Obviously, his aspiration is to secure the Union and he says that to do so unionism will have to make concessions which will be difficult to sell.
The problem currently for the DUP is that it does not seem to realise that it has major incompatible projects to deal with. The Union comes under greater threat as the demographic shift against Protestants continues, as it will. And a united Ireland becomes more attractive as the DUP presents itself as the chief obstacle to social reform, new legislation on abortion, same-sex marriage and the Irish language.
If the DUP insists on consolidating itself around its founding evangelical vision, then it jeopardises the Union by painting it as drab, religious and illiberal. If it focuses on the future challenge of a border poll it has to move in the other direction, towards enlarging its vision and making the Union more attractive and amenable to people in other communities, particularly the 'moderate nationalists'.
Robinson sees this.
He wants a settled Northern Ireland which everyone will have a stake in and want to preserve.
Without that, there will always be a large section of the population whose commitment to the state will change with the economic and political wind.
Currently, unionists from the Protestant community identify with Britain. They speak of their culture and their loyalty.
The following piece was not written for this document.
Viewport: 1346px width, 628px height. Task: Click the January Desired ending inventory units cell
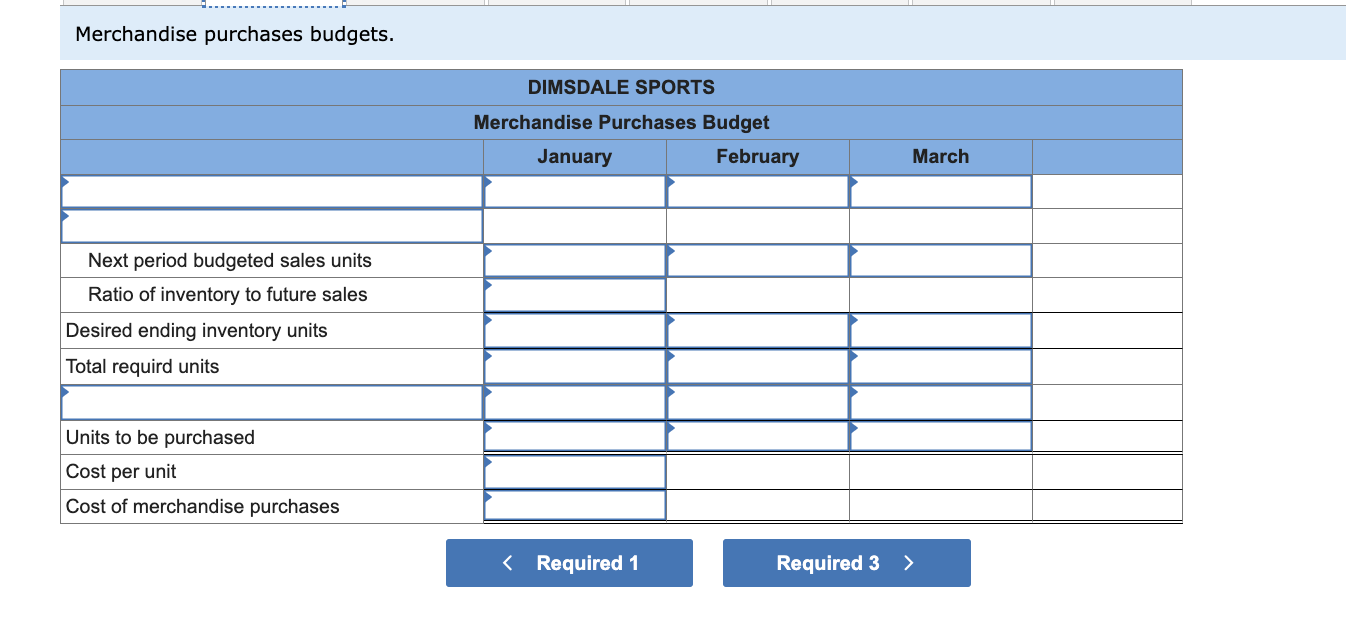574,330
They expect no such identification with Britain from nationalist neighbours. They trust that a sufficient number of them will vote to stay in a UK they don't identify with, because they will be materially better off or because they don't want any bother.
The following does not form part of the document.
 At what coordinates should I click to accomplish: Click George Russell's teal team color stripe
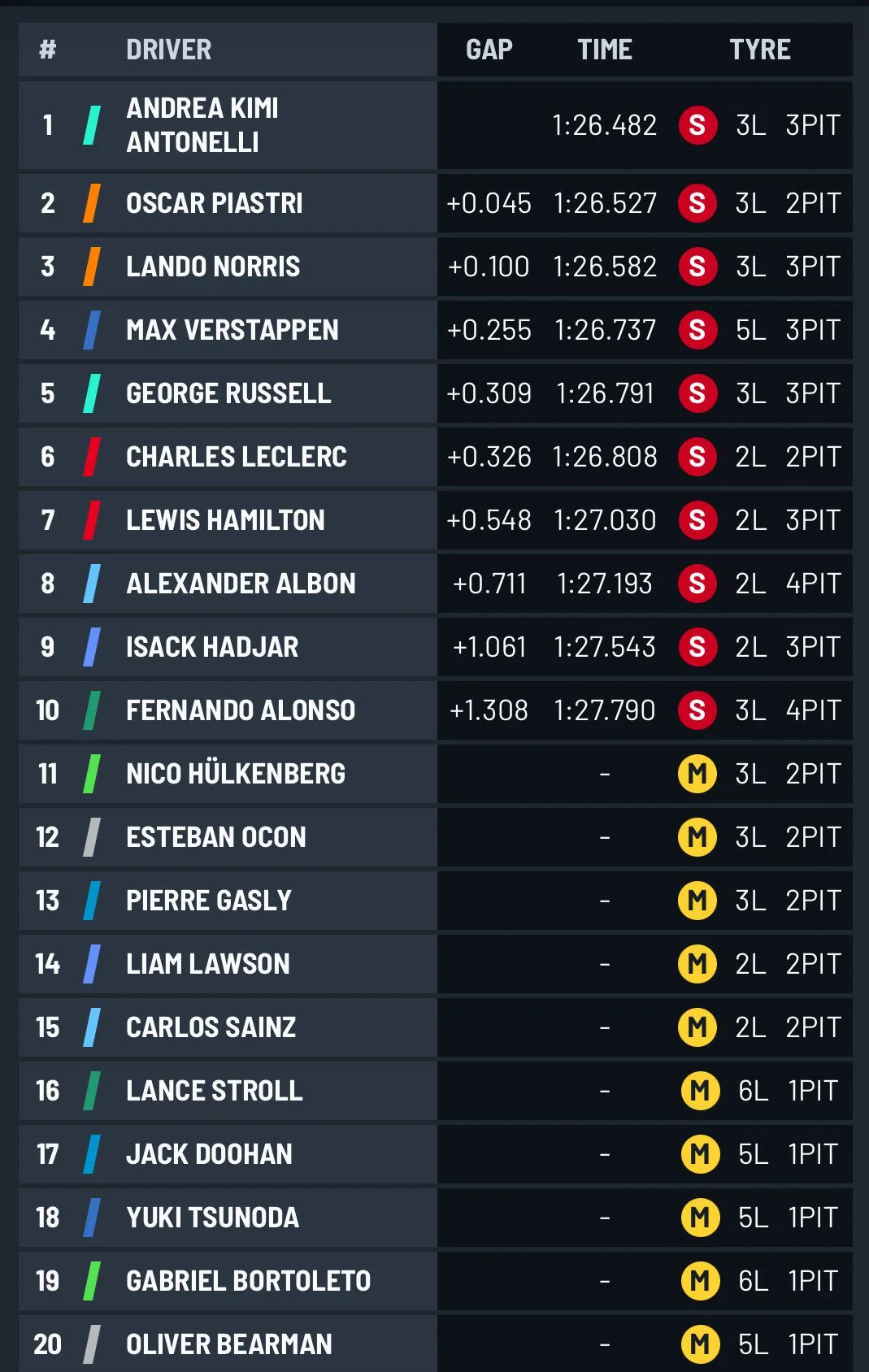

That is no basis for a secure Union in a future in which only a minority here identifies as British. Unionists have to give something to nationalists to secure their longer term identification with Northern Ireland.
Robinson gets that, too.
Obviously, as a unionist, he would concede as little as possible; that's his job. But unionism has to give something.
This is the kind of thinking that takes us back to 'big vision' stuff. There has been nothing like it in our politics since the Hume/Adams dialogue started the peace process.
He is not saying that talks on patching up Stormont couldn't go on anyway, but that ultimately there has to be a new agreement.
And he is saying that 'community designations, mutual vetoes and petitions of concern are not the only ways of taking decisions in a divided society while still protecting the interests of our two main traditions'.
So he is talking about major reform.
Of course, Sinn Fein can reject all of this and insist on the Irish Language Act as the price of its return, but it has problems too.
For many people now, social reform on abortion and gay rights are much more important than an Irish Language Act and Sinn Fein cannot continue to obstruct a return to Stormont and legislating for those reforms for the sake of a minority interest.
If the DUP offered conscience votes on abortion and same-sex marriage and promised not to use the petition of concern to block them, as it blocked a majority vote for same-sex marriage before, it would be very hard for Sinn Fein to explain why that was not worth going back in for.
But Robinson's suggestion of enlarging the negotiations offers the prospect that nationalists could gain much more to secure their Irish identity in Northern Ireland if everything is on the table and if unionists can get a big prize, too.
That prize, clearly, would be an agreement on the parameters of a border poll so that it would not be like the Brexit poll, requiring only a 'yes' or a 'no'.
The idea was raised of a poll requiring more than 50% for unity. That implies unionists getting more rights out of their minority status than were allowed to nationalists, a hard one to swallow, but in Robinson's vision that may just mean it is a concession unionists would have to be ready to pay dearly for.
Special status for Northern Ireland inside the EU?
Maybe it's time nationalists discussed what they would concede for that?